SPÖ-Klubchef Andreas Schieder
Interview.Wie sich das Hohe Haus und seine Mandatare in den nächsten 15 Jahren entwickeln.

SPÖ-Klubchef Andreas Schieder im KURIER-Interview über die Zukunft der Demokratie in Österreich.

KURIER: Herr Klubobmann, die Mitgliederzahlen der Parteien sinken seit Jahren stark. Wird es im Jahr 2030 noch Parteien im klassischen Sinn geben – und wie werden sie dann aussehen?

Andreas Schieder: Wenn man fragt, wie Parteien in Zukunft aussehen, dann muss man die Partei in zwei Teile teilen. Der erste: Party in Office, sprich: Abgeordnete, Minister, Administration. Das wird im Wesentlichen so bleiben wie bisher. Der zweite Teil: Party on the Ground. Da werden sich die traditionellen Volksparteien radikal verändern müssen.

Wie wird die Partei der Zukunft aussehen?

Es wird nicht mehr alles in einer Partei passieren. Die Parteien werden Knotenpunkte sein in einem Netzwerk des gesellschaftlichen Lebens. Dafür muss es auch in der Partei weniger um das soziale Zusammenkommen gehen, sondern mehr um die politische Diskussion. Dafür müssen sich Parteien öffnen, beispielsweise gegenüber sozialen Initiativen vor Ort. Das klassische Modell der Vorfeldorganisation ist ein wichtiges Diskursfeld. Aber es wird nicht mehr so sein, dass die Partei bestimmt, was die Vorfeldorganisation denkt. Sondern die Vorfeldorganisation wird ihr eigenständiges Know-how einbringen in die politische Arbeit der Partei. Ein Beispiel: Vor der Bildungsreform haben wir als Klub eine Diskussionsreihe mit Kindern gemacht und sie gefragt, wo und wie sie lernen wollen. Das haben wir mit den Kinderfreunden abgewickelt.

Das heißt, das Sektionslokal wird bald schließen?

Es wird immer Strukturen vor Ort geben. Bürgermeister, Gemeinderäte, Nationalräte, etc. Aber hier müssen wir moderner werden: Neben dem klassischen Sektionslokal gibt es jetzt auch das elektronische Sektionslokal im Internet.

Welcher Typ Politiker wird 2030 gefragt sein?

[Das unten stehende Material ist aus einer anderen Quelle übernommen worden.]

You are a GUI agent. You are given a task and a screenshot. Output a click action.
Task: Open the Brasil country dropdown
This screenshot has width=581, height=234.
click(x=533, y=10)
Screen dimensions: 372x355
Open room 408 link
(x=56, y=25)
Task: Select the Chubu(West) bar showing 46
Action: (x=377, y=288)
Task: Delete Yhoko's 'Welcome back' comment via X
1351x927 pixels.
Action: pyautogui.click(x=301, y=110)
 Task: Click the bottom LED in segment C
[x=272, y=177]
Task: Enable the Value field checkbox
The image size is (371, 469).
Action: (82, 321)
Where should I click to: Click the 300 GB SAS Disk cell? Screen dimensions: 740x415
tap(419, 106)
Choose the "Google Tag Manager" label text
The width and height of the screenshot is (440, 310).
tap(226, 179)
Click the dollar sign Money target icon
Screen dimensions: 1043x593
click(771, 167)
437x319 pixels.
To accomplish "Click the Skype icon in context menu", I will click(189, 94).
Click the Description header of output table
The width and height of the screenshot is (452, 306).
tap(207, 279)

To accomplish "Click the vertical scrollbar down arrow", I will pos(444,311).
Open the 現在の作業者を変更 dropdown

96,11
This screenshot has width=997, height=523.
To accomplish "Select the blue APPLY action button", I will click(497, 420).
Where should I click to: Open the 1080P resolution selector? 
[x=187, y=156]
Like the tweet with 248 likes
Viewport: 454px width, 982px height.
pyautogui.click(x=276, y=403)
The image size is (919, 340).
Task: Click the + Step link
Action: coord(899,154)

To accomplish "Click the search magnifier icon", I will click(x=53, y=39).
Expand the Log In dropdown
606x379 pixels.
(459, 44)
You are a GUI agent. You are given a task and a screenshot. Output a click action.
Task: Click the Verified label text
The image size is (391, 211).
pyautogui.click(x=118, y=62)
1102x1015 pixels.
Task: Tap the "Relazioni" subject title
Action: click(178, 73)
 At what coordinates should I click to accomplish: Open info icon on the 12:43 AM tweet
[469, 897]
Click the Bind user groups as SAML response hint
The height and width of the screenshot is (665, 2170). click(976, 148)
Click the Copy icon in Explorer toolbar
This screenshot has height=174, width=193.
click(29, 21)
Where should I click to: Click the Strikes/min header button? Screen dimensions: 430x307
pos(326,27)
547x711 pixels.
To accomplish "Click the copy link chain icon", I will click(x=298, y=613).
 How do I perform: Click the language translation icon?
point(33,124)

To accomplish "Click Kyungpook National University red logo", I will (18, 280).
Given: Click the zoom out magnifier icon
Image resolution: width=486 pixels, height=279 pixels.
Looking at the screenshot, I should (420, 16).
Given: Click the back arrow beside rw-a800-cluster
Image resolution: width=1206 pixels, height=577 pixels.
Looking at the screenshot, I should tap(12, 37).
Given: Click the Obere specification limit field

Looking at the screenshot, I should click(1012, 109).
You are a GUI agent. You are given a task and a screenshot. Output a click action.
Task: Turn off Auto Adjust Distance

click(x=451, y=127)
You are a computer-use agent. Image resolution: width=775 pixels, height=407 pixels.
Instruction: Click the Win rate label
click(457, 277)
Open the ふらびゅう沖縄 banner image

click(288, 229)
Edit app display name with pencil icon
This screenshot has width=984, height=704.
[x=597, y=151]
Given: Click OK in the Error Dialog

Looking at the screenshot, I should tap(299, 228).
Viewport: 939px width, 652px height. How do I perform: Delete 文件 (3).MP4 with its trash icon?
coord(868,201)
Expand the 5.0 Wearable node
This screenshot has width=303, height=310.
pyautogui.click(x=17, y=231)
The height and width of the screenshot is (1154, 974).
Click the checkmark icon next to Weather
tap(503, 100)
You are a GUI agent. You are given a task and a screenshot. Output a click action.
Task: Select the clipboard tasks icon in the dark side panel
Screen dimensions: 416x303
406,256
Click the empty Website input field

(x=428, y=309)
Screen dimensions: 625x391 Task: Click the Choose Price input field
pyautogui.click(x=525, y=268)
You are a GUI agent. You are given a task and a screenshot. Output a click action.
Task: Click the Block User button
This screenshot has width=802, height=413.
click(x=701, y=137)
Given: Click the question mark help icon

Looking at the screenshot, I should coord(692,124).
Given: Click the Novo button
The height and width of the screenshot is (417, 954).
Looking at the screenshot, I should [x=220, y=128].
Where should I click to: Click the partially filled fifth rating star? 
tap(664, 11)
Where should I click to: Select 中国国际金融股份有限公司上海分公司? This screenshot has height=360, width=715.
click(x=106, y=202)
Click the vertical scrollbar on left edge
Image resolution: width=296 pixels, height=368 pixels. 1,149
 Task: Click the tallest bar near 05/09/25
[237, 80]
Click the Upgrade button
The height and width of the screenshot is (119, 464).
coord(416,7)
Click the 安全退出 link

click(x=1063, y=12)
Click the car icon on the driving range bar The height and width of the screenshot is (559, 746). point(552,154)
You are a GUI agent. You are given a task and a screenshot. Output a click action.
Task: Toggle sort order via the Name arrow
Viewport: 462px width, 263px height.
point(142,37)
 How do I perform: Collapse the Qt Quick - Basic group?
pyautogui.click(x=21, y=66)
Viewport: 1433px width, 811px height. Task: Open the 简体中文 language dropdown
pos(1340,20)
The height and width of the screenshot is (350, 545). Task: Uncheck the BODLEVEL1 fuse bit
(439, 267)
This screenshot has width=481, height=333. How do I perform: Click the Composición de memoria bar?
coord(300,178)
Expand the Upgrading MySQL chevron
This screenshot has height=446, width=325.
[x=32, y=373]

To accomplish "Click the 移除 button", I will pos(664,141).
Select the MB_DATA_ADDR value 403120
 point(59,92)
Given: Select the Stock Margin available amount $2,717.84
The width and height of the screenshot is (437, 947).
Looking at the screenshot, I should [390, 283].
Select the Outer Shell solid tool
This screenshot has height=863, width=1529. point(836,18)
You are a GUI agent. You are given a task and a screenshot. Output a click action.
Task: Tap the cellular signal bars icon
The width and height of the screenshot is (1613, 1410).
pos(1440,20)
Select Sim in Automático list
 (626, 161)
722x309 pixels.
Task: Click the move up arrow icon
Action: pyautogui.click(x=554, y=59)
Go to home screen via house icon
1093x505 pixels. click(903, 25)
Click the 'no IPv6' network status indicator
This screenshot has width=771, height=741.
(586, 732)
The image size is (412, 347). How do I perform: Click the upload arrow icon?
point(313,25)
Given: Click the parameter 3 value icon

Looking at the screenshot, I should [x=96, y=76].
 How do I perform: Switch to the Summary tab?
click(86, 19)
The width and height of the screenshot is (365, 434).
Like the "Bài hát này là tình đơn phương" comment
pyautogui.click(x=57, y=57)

Jeder, der sich für ein politisches Amt bewirbt, wird sich stärker bewegen müssen in gesellschaftlichen Kreisen und außerhalb der Partei. In Vereinen, bei Town-Hall-Meetings. Die Frage der Person wird in Zukunft eine stärkere Rolle spielen. Für uns als Partei wird es notwendig sein, nicht einen Typus an Personen herauszubilden, sondern unterschiedliche: Wir brauchen den Experten für hochkomplexe Finanzfragen genauso wie den Politiker, der vor Ort glaubwürdig Themen vertreten kann.

Wie ändert sich das Parlament?

Auch das Parlament wird natürlich stärker von solchen auffallenden Persönlichkeiten getragen sein. Da wird man sich daran gewöhnen müssen, dass Politik auch viel mehr von Vorschlägen lebt, die nur zum Anreißen einer Diskussion gemacht werden. Die Frage: Wie sieht das die Partei? wird 2030 nicht immer gleich zu beantworten sein, sondern viel mehr mit einem Diskussionsprozess zu sehen sein. Das wäre auch ein Wunsch bis 2030 für das Regieren: Dass wir in diesem Land zu einer Diskussionskultur finden, die zwischen der Einheit in einer Koalition und dem Streit in einer Koalition den Mittelweg eines vernünftigen Diskurses beschreitet.